Want to share your content on R-bloggers? click here if you have a blog, or here if you don't.
D Kelly O’Day did a great post on charting NASA’s Goddard Institute for Space Studies (GISS) temperature anomaly data, but it sticks with base R for data munging & plotting. While there’s absolutely nothing wrong with base R operations, I thought a modern take on the chart using dplyr
, magrittr
& tidyr
for data manipulation and ggplot2
for formatting would be helpful for the scores of new folk learning R this year (our little language is becoming all the rage, it seems). I also really enjoy working with weather data.
Before further exposition, here’s the result:
I made liberal use of the “piping” idiom encouraged magrittr
, dplyr
and other new R packages, including the forward assignment operator ->
(which may put some folks off a bit). That also meant using magrittr
‘s aliases for [
and [[
, which are more readable in pipes.
I don’t use library(tidyr)
since tidyr
‘s extract
conflicts with magrittr
‘s, but you’ll see a tidyr::gather
in the code for wide-to-long data shaping.
I chose to use the monthly temperature anomaly data as a base layer in the chart as a contrast to the monthly- and annual-anomaly means. I also marked the hottest annual- and annual-mean anomalies and framed the decades with vertical markers.

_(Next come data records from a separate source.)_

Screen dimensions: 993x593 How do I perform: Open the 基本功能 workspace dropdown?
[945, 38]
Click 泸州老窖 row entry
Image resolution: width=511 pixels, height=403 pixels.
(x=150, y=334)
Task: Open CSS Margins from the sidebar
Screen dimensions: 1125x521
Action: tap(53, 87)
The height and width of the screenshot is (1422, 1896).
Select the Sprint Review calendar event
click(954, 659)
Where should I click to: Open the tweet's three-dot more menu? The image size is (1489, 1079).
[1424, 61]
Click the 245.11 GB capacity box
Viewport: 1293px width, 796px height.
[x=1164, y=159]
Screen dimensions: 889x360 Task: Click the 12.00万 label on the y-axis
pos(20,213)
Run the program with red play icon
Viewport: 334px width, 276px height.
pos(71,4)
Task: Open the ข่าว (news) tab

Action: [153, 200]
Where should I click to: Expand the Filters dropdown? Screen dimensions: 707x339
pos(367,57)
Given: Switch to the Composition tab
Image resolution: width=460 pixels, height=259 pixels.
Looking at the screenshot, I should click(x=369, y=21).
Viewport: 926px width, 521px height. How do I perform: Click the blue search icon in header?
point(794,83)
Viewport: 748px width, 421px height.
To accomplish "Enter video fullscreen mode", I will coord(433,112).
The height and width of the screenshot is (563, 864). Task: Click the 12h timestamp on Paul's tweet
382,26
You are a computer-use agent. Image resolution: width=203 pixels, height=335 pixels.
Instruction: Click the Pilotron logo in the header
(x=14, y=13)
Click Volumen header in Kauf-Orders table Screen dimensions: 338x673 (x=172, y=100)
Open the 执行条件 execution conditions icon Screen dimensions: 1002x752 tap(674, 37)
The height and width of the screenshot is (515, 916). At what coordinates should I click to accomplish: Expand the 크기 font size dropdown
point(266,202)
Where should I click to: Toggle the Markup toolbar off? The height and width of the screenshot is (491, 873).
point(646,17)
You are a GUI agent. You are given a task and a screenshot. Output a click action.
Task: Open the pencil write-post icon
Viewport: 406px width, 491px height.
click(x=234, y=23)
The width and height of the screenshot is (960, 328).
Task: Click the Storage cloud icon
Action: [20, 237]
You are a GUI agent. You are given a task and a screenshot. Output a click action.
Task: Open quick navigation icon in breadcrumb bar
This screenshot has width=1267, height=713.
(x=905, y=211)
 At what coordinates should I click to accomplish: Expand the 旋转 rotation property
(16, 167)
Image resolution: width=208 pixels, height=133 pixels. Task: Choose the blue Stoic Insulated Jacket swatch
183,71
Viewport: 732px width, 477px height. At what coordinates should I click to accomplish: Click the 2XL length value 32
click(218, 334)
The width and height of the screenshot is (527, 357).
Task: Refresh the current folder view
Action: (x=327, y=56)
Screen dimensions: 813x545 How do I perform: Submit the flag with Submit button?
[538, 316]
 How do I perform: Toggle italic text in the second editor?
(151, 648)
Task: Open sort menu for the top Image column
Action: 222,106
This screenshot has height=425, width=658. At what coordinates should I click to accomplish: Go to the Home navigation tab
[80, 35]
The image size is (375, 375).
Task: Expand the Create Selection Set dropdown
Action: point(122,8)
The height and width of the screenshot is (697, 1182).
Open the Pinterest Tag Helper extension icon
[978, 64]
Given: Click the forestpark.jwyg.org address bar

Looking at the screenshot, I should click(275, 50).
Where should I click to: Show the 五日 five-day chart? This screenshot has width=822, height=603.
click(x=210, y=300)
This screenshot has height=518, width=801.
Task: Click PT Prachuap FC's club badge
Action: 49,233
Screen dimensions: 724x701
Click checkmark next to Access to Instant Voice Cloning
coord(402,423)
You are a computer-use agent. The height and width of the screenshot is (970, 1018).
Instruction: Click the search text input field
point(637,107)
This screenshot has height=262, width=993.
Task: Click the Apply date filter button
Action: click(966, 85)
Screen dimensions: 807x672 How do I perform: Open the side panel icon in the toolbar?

There are no hardcoded years or decades anywhere in the ggplot2
code, so this should be quite reusable as the data source gets updated.
As I come back to the chart, I think there may be a bit too much “chart junk” on it, but you can tweak it to your own aesthetic preferences (if you do, drop a note in the comments with a link to your creation).
The code is below and in this gist.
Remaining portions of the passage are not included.